Bot Detection: What It Is and How to Block Bad Bots

March 26, 2024
March 26, 2024
Bot detection radar

Have you ever noticed some strange traffic patterns on your website's analytics? Pages being crawled rapidly or hit counts skyrocketing in a matter of minutes? Chances are, that was more than just an influx of eager human visitors.

Automated programs, known as bots, constantly scour the internet. Estimates suggest that these bots accounted for anywhere from 47% to 73% of all internet traffic in 2023. Some of these bots, like search engines, are benign, but others can seriously threaten your site's security and performance.

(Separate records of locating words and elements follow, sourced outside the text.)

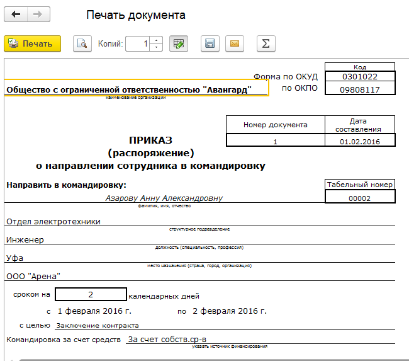The height and width of the screenshot is (361, 409).
Task: Click the Копий number input field
Action: (137, 43)
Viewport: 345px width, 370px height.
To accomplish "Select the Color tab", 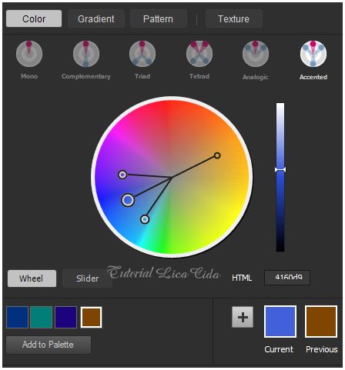I will coord(34,18).

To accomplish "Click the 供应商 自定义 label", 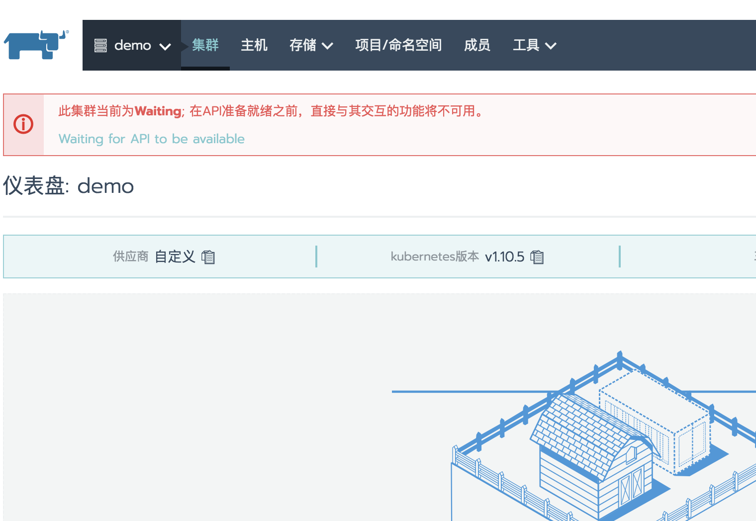I will coord(154,257).
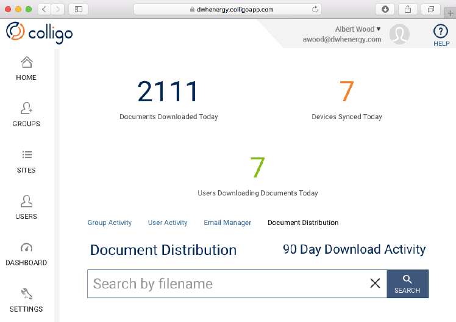456x322 pixels.
Task: Open Settings wrench icon
Action: tap(26, 294)
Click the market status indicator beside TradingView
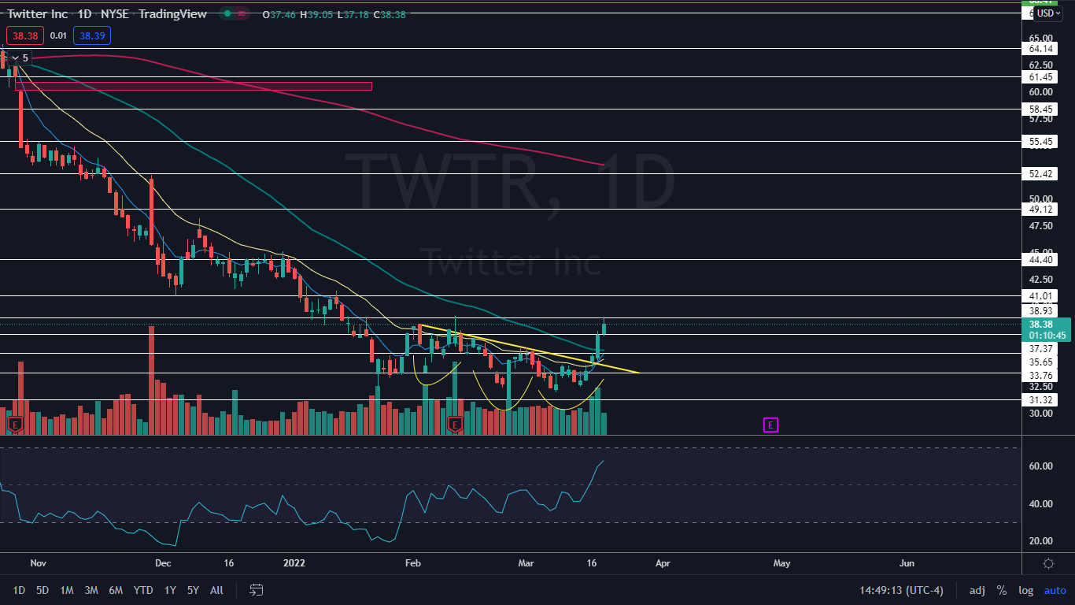Screen dimensions: 1075x605 click(x=235, y=14)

Dealing with malicious bot traffic can be an everyday occurrence for online businesses. Whether it's scraper bots stealing your content or credential stuffing attacks trying to hack user accounts. Failing to detect and block nefarious bots can decrease your site's speed, make resources unavailable to legitimate users, and put your business at risk.

Thankfully, there are effective techniques to identify and stop bad bot traffic. This article will cover how to spot the telltale signs of bot traffic, why it can be a problem, and proven methods to stop nefarious automated visitors.

What is bot detection?

Bot detection actively determines if a website's activity comes from human users or automated software programs, known as bots. Bots, coded to perform specific tasks and crawl websites, can operate at a speed far exceeding human capabilities.

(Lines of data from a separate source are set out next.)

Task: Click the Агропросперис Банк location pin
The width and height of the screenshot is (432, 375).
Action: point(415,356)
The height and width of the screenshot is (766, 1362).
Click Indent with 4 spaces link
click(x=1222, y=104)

At its core, bot detection involves analyzing various attributes of website requests and user sessions to determine if the visitor is a bot. Detection typically requires monitoring dozens of potential bot signals like browser details, mouse movements, scrolling behavior, HTTP headers, and request rates.

By establishing a baseline for human user activity, advanced bot detection solutions can identify anomalies that suggest an automated bot is accessing your site. Machine learning models often evaluate these signals and score each website visitor as likely human or bot.

Organizations can then use this bot detection information to block malicious bots, challenge suspected bots for human verification, or better monitor and understand their traffic.

Why are bots used?

There are many different reasons for using bots to access websites. Search engines like Google, Bing, and Yahoo employ crawlers to constantly scan the web, indexing content to provide data for their search platforms. Price comparison sites could use bots to monitor pricing across multiple websites to find the best deal or notify users of price drops.

However, fraudsters also use bots for malicious purposes, such as launching credential stuffing attacks that rapidly use stolen login credentials to gain unauthorized access to user accounts. Spam distribution is another nefarious use case, with bots scouring sites looking for ways to post junk comments, links, and other unwanted content.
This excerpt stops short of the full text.